Les autorités béninoises présentent cette démarche comme faisant partie d’une volonté plus large de multiplier les échanges avec les partenaires du continent, notamment autour du partage d’expériences et de l’identification de nouvelles opportunités.
Des économies avec des complémentarités possibles
Le Bénin et la République du Congo disposent de profils économiques différents mais peuvent présenter plusieurs espaces potentiels de collaboration.
Le commerce régional, les investissements privés, les infrastructures, la logistique, l’agriculture, l’agro-industrie ou encore les services figurent parmi les secteurs susceptibles de nourrir les échanges entre entreprises et investisseurs des deux pays.
Le développement des infrastructures portuaires constitue également un élément à prendre en compte dans l'analyse des relations économiques entre les deux pays. Le Port autonome de Cotonou occupe une place importante dans les échanges commerciaux du Bénin et de son hinterland, tandis que Pointe-Noire constitue un important débouché maritime pour la République du Congo et l'Afrique centrale.
Ces différences peuvent créer des possibilités de coopération, mais leur concrétisation dépendra de projets identifiés, d'accords entre les acteurs économiques et des décisions qui pourraient découler des échanges politiques.
La diaspora béninoise comme relais
La présence d’une importante communauté béninoise au Congo constitue par ailleurs un autre élément des relations entre les deux pays.
La mobilisation de ressortissants béninois lors de l’arrivée de Romuald Wadagni à Brazzaville a illustré la dimension humaine de cette relation.
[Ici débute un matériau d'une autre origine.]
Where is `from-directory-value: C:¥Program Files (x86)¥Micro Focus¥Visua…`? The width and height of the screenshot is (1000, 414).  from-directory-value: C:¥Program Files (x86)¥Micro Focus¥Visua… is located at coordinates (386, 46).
Au-delà de leur rôle dans la vie sociale et économique du pays d’accueil, les communautés africaines établies à l’étranger peuvent constituer des relais pour les échanges commerciaux, les investissements et les initiatives entrepreneuriales.
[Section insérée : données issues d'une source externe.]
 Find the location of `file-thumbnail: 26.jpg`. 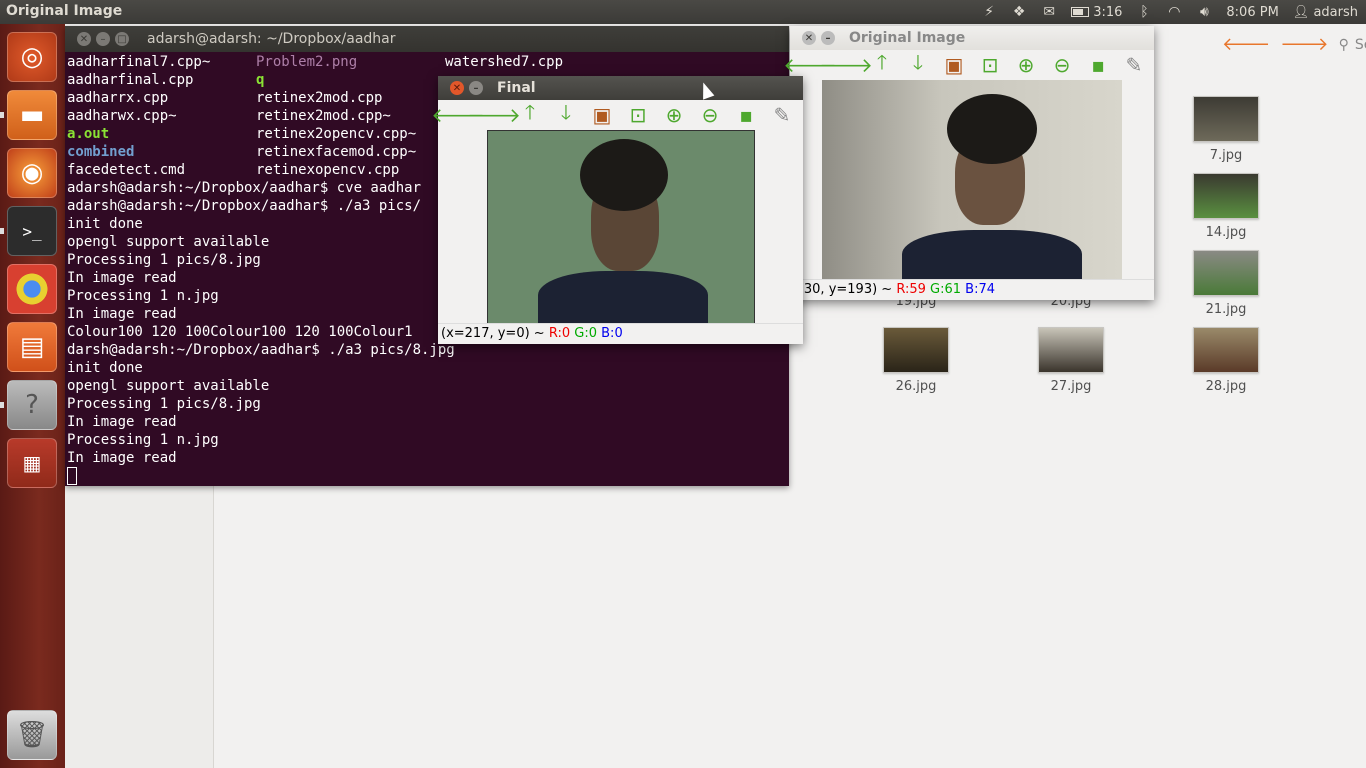

file-thumbnail: 26.jpg is located at coordinates (916, 360).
Des résultats économiques encore attendus
À l’issue de la rencontre entre Romuald Wadagni et Denis Sassou-N’Guesso, aucun nouveau partenariat économique précis n’a, à ce stade, été officiellement détaillé dans les communications disponibles.
La visite constitue donc avant tout une nouvelle étape dans le dialogue entre Cotonou et Brazzaville. Les prochaines annonces permettront de savoir si les discussions déboucheront sur des projets ou des accords dans des secteurs précis.
Pour les deux pays, l’enjeu sera désormais de transformer le dialogue politique en opportunités concrètes pour les entreprises, les investisseurs et les acteurs économiques.
De Kigali à Brazzaville, cette séquence illustre en tout cas la volonté affichée par le Bénin de renforcer ses relations avec différents partenaires africains et d’explorer de nouveaux espaces de coopération sur le continent.